**GIVEN RECORDS:**
________________________________________
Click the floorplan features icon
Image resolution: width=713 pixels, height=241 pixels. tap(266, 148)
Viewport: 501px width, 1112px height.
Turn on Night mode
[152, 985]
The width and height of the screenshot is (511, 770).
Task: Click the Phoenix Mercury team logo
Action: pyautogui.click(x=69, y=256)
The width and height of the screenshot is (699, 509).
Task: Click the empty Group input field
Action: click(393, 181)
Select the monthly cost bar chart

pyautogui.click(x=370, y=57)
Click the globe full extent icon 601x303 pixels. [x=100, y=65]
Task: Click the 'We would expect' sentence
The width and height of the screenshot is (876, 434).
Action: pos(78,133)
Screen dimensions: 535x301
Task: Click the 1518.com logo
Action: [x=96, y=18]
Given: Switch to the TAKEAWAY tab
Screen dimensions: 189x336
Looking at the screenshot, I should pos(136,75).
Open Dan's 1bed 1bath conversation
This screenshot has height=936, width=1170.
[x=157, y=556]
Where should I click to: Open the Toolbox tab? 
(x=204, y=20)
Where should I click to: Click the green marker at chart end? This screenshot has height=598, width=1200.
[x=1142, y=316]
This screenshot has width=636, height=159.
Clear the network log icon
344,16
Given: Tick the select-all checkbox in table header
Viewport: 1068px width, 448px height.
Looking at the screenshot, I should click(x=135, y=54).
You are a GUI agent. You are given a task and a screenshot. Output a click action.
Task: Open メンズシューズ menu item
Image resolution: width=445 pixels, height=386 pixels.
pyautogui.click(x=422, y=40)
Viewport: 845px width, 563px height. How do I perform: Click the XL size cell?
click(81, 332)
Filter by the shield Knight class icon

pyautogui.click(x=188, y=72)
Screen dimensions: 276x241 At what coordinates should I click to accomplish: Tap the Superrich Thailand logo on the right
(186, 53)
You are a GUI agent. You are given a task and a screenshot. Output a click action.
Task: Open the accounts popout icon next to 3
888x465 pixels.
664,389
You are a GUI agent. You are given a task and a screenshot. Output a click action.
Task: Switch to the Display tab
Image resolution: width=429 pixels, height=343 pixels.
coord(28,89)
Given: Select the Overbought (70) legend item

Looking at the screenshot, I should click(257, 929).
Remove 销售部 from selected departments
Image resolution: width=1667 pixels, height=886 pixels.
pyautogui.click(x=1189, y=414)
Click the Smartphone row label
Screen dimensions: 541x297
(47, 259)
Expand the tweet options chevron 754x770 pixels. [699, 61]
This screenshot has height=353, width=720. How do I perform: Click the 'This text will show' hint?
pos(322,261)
________________________________________
**PROBLEM:** Quote exactly the opening line of the material above and every line after it, up to and including the line that contains "Given: Switch to the TAKEAWAY tab".

**ANSWER BELOW:**
Click the floorplan features icon
Image resolution: width=713 pixels, height=241 pixels. tap(266, 148)
Viewport: 501px width, 1112px height.
Turn on Night mode
[152, 985]
The width and height of the screenshot is (511, 770).
Task: Click the Phoenix Mercury team logo
Action: pyautogui.click(x=69, y=256)
The width and height of the screenshot is (699, 509).
Task: Click the empty Group input field
Action: click(393, 181)
Select the monthly cost bar chart

pyautogui.click(x=370, y=57)
Click the globe full extent icon 601x303 pixels. [x=100, y=65]
Task: Click the 'We would expect' sentence
The width and height of the screenshot is (876, 434).
Action: pos(78,133)
Screen dimensions: 535x301
Task: Click the 1518.com logo
Action: [x=96, y=18]
Given: Switch to the TAKEAWAY tab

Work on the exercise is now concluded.